In states without magazine restrictions, AR-15 rifles are commonly sold with 30-round magazines, and many owners use magazines holding 20 or 30 rounds. Colorado also previously acknowledged in court filings that semi-automatic pistols and rifles “cannot function as designed without a magazine.”

The lawsuit also points to a newer estimate from the National Shooting Sports Foundation, which says at least 448 million magazines holding more than 15 rounds are in circulation across the United States.

The DOJ is using Colorado’s own earlier court filings to reinforce that argument. In defending the law years ago, the state acknowledged how widely owned the magazines are across the country and within Colorado itself.

The Supreme Court’s decisions in Heller and Bruen recognized constitutional protections for firearms and related equipment commonly possessed for lawful purposes—the same standard the DOJ says Colorado already acknowledged these magazines meet.

A different kind of civil-rights case

The legal counterpunch came from Denver first. In an April 28 response letter to the DOJ, Denver City Attorney Miko Brown went after the statute itself.

“Your reliance on 34 U.S.C. Section 12601 as a basis for your threatened lawsuit is neither compelling nor proper,” Brown wrote. “Congress enacted Section 12601 in the wake of the horrific Rodney King beating to provide the federal government with tools to combat excessive force and other kinds of misconduct in state and local police departments. Your effort to use Section 12601 to mount a facial challenge to the City’s democratically-enacted Ordinance flies in the face of text, history, and past practice.”

Weiser made the same case after the DOJ sued the state on May 6.

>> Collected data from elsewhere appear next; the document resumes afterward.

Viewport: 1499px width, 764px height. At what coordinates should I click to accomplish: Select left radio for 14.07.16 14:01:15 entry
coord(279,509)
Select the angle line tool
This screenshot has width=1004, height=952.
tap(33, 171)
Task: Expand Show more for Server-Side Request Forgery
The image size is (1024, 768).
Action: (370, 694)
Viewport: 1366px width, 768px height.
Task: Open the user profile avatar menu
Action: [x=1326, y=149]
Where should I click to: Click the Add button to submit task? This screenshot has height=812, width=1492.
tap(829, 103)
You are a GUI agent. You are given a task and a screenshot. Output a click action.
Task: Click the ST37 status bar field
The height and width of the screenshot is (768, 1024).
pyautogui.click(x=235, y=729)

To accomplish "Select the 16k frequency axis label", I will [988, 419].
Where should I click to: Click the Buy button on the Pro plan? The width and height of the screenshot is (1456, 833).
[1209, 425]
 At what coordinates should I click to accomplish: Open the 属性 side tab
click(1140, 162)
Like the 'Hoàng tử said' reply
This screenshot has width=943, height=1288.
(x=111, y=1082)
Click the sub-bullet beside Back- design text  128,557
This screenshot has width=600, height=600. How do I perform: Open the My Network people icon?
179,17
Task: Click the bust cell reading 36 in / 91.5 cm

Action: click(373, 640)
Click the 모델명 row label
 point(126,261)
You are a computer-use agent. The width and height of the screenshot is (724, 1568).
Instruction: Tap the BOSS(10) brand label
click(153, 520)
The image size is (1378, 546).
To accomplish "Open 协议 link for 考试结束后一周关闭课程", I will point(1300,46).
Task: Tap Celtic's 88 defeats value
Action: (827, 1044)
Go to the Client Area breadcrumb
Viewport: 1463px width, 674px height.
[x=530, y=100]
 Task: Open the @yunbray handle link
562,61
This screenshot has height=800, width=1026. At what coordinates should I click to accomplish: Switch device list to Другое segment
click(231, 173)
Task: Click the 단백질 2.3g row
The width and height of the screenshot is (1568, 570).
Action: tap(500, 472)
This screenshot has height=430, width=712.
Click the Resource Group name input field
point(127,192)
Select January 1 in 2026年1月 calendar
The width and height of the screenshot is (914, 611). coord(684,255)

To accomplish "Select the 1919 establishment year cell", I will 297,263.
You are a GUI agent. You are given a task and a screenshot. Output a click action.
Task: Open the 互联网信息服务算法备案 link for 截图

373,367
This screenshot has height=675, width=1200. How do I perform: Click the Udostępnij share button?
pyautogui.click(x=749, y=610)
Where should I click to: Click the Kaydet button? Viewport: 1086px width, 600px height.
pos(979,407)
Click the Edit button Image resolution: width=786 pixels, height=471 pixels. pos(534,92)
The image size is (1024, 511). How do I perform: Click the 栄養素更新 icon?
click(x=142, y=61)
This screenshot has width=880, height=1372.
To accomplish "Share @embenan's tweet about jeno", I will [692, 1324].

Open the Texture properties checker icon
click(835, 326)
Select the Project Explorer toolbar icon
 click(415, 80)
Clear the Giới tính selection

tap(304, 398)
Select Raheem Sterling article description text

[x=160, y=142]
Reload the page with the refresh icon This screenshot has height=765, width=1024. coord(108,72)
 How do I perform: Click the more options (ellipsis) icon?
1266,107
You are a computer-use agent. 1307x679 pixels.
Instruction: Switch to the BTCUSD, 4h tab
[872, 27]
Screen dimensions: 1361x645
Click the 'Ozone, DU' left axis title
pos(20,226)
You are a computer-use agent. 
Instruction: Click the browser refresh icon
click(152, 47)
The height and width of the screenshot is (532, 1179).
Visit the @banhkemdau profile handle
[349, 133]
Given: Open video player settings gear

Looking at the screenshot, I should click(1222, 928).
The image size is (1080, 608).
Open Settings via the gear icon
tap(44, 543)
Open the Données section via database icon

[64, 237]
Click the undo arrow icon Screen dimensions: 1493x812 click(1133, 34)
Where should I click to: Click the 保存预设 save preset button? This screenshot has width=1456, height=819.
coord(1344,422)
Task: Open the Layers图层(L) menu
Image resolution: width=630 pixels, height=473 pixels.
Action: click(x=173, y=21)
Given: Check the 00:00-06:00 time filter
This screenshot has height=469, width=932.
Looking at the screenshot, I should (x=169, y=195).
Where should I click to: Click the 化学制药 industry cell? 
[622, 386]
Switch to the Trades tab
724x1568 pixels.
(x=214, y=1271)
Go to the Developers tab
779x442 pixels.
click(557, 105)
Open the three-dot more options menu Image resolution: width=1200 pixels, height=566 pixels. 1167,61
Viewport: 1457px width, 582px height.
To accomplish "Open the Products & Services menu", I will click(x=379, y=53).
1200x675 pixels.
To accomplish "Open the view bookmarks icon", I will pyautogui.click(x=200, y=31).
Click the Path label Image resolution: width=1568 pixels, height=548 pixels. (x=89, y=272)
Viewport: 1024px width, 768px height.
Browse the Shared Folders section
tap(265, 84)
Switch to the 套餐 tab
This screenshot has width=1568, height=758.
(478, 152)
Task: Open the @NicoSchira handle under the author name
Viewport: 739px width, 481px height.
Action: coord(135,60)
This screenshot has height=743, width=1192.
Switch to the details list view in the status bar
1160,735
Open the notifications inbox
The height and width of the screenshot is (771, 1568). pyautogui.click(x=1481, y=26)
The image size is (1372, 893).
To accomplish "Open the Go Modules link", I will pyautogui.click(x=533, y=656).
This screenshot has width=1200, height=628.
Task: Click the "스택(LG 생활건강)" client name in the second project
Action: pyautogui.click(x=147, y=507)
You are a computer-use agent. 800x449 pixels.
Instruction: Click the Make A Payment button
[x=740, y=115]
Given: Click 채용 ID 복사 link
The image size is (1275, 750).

“Using federal civil rights law to put Coloradans at greater risk of gun violence is a dangerous overreach by the Justice Department, and this lawsuit turns the mission of the DOJ’s Civil Rights Division on its head,” Weiser said in a statement.

The lawsuits also offer a glimpse into how the Trump administration is reshaping priorities inside the DOJ’s Civil Rights Division. The department now includes a dedicated Second Amendment Section focused on identifying what it describes as “litigation opportunities” involving gun rights.

“Colorado’s ban on certain magazines is political virtue signaling at the expense of Americans’ constitutional right to keep and bear arms,” Assistant Attorney General Harmeet Dhillon, who leads the Civil Rights Division, said in announcing the suit.

The Colorado lawyer behind the complaints

The complaints against Denver and the state were signed by Barry K. Arrington, Acting Chief of the DOJ’s Second Amendment Section. 

Before joining the Justice Department, Arrington brought a federal lawsuit challenging Colorado’s magazine ban on behalf of the National Foundation for Gun Rights. The case was dismissed in 2024—two years before Arrington signed the DOJ complaint now seeking to block enforcement of the same law.

For more than a year, leaders with Rocky Mountain Gun Owners traveled to Washington, met with DOJ officials and delivered more than 60,000 petitions urging federal action against Colorado’s gun restrictions.

“For years, Denver has treated the Bill of Rights like a suggestion,” said Ian Escalante, Executive Director of RMGO. “They banned commonly owned rifles, threatened peaceful citizens with criminal penalties, and dared gun owners to fight back. Well, now the fight is here. RMGO members helped drag this issue all the way to Washington, D.C., and today the anti-gun politicians in Denver are finally facing consequences.”

When gun rights meet civil-rights enforcement

Colorado’s magazine ban survived a challenge before the state Supreme Court in 2020, but that case turned on Colorado’s constitution—not the federal Second Amendment arguments driving the DOJ lawsuit.

The 10th Circuit has not yet issued a controlling post-Bruen ruling on Colorado’s magazine ban.

For decades, §12601 has been used by the federal government to challenge constitutional violations tied to policing. In Colorado, DOJ is now applying that same civil-rights authority to the enforcement of state gun laws—a significant shift in how the federal government defines constitutional enforcement.